WHAT YOU NEED TO DO: Could you copy out every line of the data where the word "screenshot" occurs?

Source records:
__________
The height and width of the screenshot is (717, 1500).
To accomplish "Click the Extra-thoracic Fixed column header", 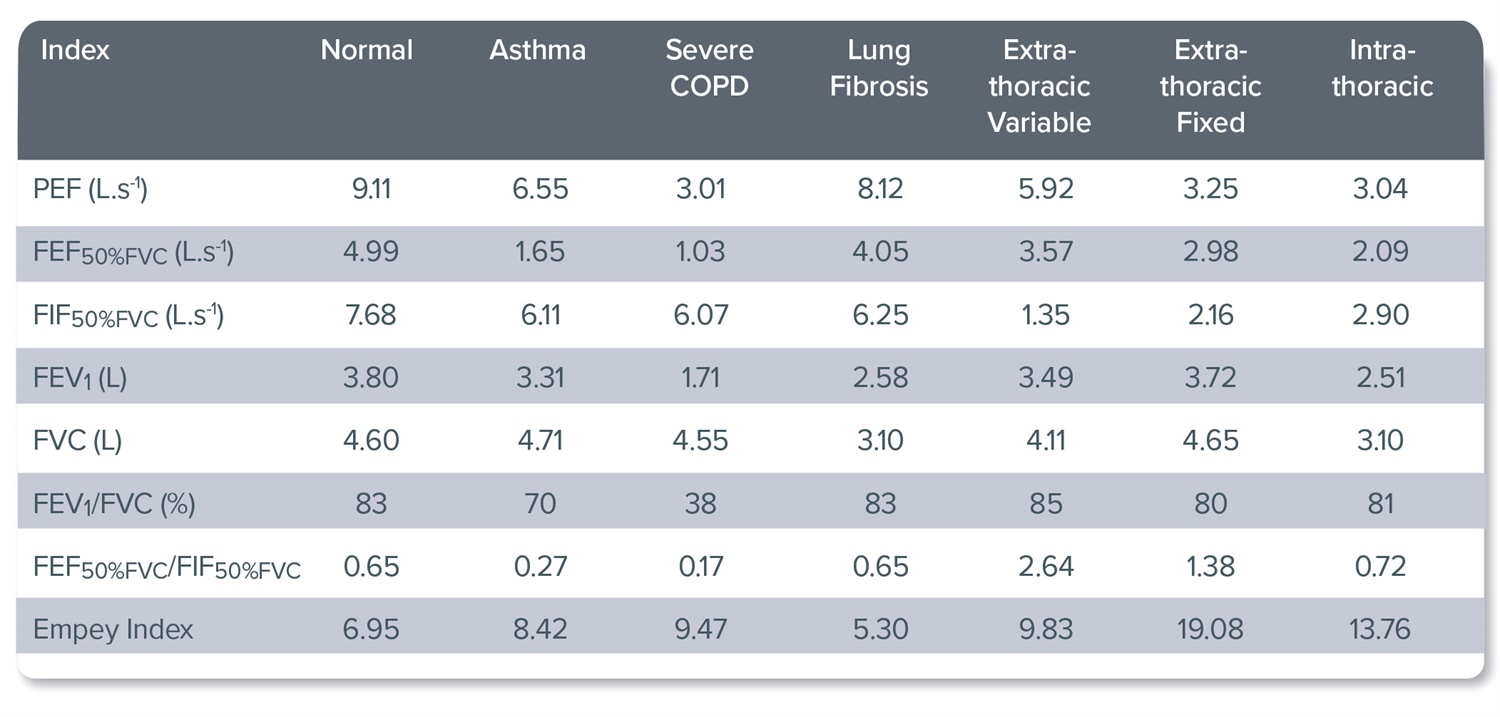I will [x=1210, y=86].
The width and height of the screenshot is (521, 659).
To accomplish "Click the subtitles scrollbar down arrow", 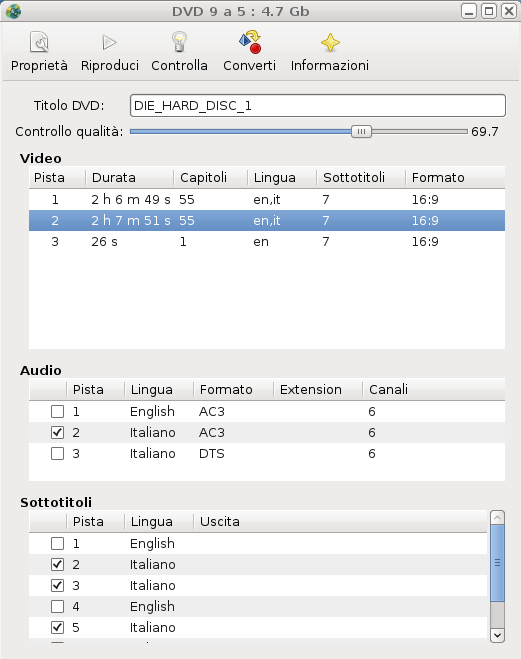I will pos(497,635).
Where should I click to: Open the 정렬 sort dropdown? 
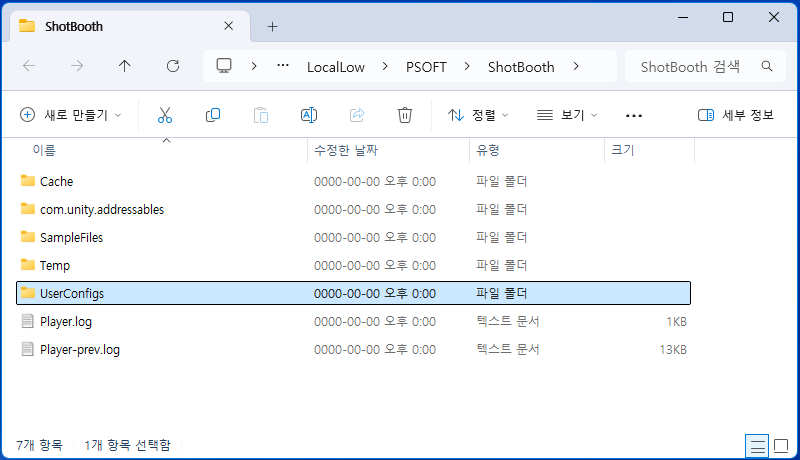coord(478,115)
__________
WORKED SOLUTION:
The height and width of the screenshot is (717, 1500).
The width and height of the screenshot is (521, 659).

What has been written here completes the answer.